WEST TOWN — A West Town woman is asking neighbors to help make her mother’s birthday a bit more special during quarantine.
Soltrini “Trini” Ramirez is planning a surprise birthday parade for her mother at 2 p.m. Saturday outside the family home at 2056 W. Ohio St. She’s inviting neighbors to drive by in their cars or show up — socially distanced — to wish her mother a happy birthday.
Her mother, Carmen Ramirez, turned 83 on Thursday. She is severely ill with Alzheimer’s Disease and her daughter worries this year may mark her final birthday.
“Even if it’s just two minutes, I just want to see her happy,” Soltrini said. “With what we’re going through, I just want my mom to be happy.”
At least 17 neighbors have already told Ramirez they’re planning to come by on Saturday.

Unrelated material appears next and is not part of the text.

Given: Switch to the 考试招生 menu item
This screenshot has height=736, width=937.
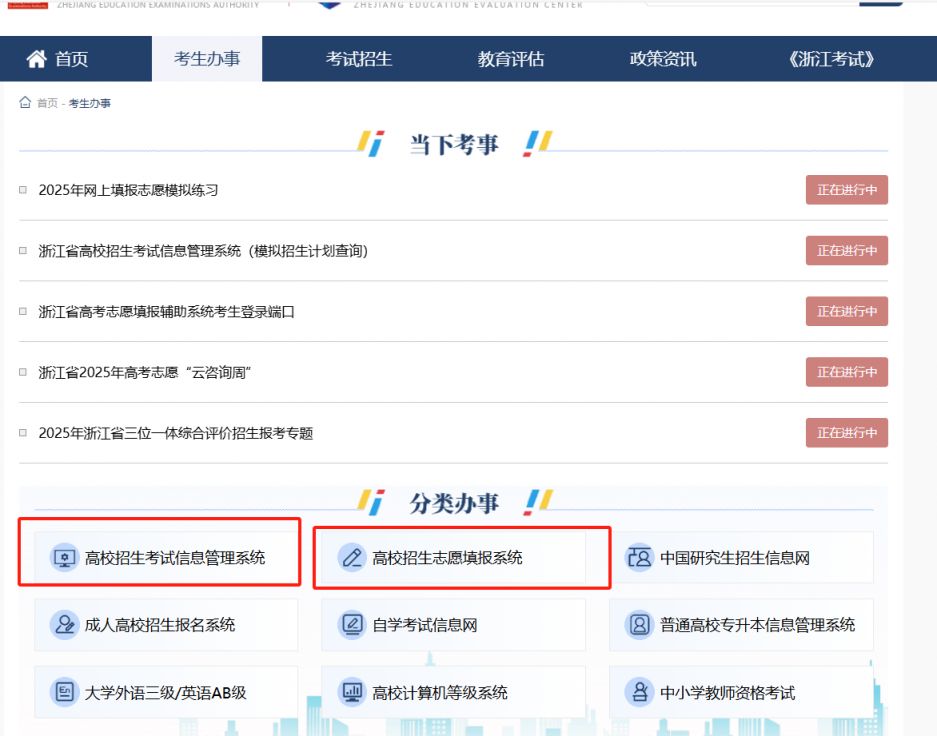Looking at the screenshot, I should click(358, 58).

Neighbors who are unable to participate have offered to purchase balloons or bring over treats in advance.
Her mother’s favorite foods include strawberries, oranges and cake, Soltrini said. Her favorite items are stuffed animals.
The idea of birthday parades during quarantine is nothing new for West Town. Last month, a 30-year-old’s friends and family celebrated her big day with balloons, gifts and music — from a safe distance.
Carmen Ramirez was born in Puerto Rico. She had a “hard life” from the start, her daughter said. She never knew her own mother, who died when she was only 2 years old, Soltrini said.
Carmen moved to Chicago in 1963. She met her husband, who later became the father of her seven children — five daughters and two sons. In 1974, the family bought their Ohio Street home.
Carmen put her daughters through private high school by working the noon-8 p.m. housekeeping shift at St. Vincent de Paul, 2145 N. Halsted St.
In 1994, at the age of 61, her husband died from a heart condition.
Today, Carmen has 14 grandchildren and 20 great-grandchildren. Her youngest son, Junior Ramirez, lives with her in the family’s Ohio Street home and is her full-tome caretaker. Soltrini lives a few blocks away with her husband.
Carmen’s Alzheimer’s has progressed to the sixth of seven disease stages and she no longer recognizes her daughter and often mistakes her son for her late husband.
“She thinks I’m a nice lady who lives next door … it’s hard,” Soltrini said.
What has helped her mother is being able to visit with her many generations of children and extended family.
With COVID-19, however, she’s only been able to see her two children who are her caretakers. Soltrini, an essential worker at Mariano’s, said she is very grateful her mother has not contracted the virus.
“This is her 83rd birthday,” Soltrini said. “It’s the first time our brothers and sisters are not here. I want her to feel that she’s remembered. That’s what I want.”